Good Intentions follows the adventures of the first alien refugee, Rodney Pendleton, as he adjusts to life on Earth Prime (and Earth Prime adjusts to life with Rodney Pendleton). Although there is occasional anti-alien immigrant grumbling and a fair bit of bureaucratic red tape, the first book in the trilogy is generally upbeat, with most human beings Rodney encounters trying their best to help him.
Bad Actors, the second book in the trilogy, takes place two years after the events of the first book, where tens of thousands of alien refugees have immigrated to Earth Prime. Unlike typical second books in a trilogy, Bad Actors does not continue a single story arc started in the first book. Instead, each of its six chapters contains a different storyline, only one of which involves Rodney Pendleton. My intention was for the structure of the novel to reflect the growing diversity of both the alien experience in the new universe and the human responses to the growing alien presence, some of which are quite nasty.
(FLASHFOWARD: In the final book of the trilogy, which has been submitted to my publisher and should be released in 2022, the narrative fractures further, foregoing chapters altogether for a stream of narrative fragments.
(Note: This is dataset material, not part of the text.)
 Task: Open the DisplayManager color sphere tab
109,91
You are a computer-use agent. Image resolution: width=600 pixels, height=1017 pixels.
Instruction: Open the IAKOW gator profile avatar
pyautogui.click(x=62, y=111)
It is now four years after the discovery of the dying universe, and a million aliens have been relocated to dozens of stable universes; the new narrative structure is meant to mimic the chaos of their experience. It has also occurred to me that the branching narrative over the three books reflects the branching nature of realities in a fractal multiverse. The ending of the trilogy should not come as a surprise to readers – it’s kind of baked into the premise – but I won’t reveal it for fear of being labelled a spoiler spoilsport. All I will say is that while this book continues to explore the darker aspects of the immigrant experience, it does end on a positive note.)
I have treated each book in the series as a stand-alone story, even though characters develop and (as seen by the connection between book two and the first book of the trilogy, which is the sixth book in the series) stories are sometimes connected. Because the trilogy doesn’t have a single story arc, a simple recap can bring the reader up to speed on the current state of the story, allowing the books to be read in any order. For example, The Ugly Truth starts with a Frequently Unasked Questions file that will hopefully set the scene for readers who have not read the previous books while amusing readers that have. (As a humour writer, one of my axioms is “exposition = death,” so I try my best to infuse necessary narrative explanations with comedy.)
(Hey – I may have been a little quick to close that parenthesis. Let me open the parentheses one more time to point out that although I am intellectualizing all over the place in this blog entry, the trilogy is, in fact, humorous. There is wordplay, safes falling from the sky, farts, absurd situations, cows falling from the sky, anvils falling from the sky, raucously witty dialogue, cultural references, breaking of the fourth wall, boulders falling from the sky and, of course, pies. Many, many pies. I wouldn’t want to give you the impression that the trilogy is a dry exercise in formalism.)
I think this fracturing narrative approach serves the Multiverse Refugees Trilogy well; in particular, by introducing new characters and situations, it helps me avoid the perennial problems of the middle child – sorry, I meant middle novel. Granted, it wouldn’t work for most trilogies, with their single story arc, but it would seem to be a fruitful approach for writers who are wiling to play with form.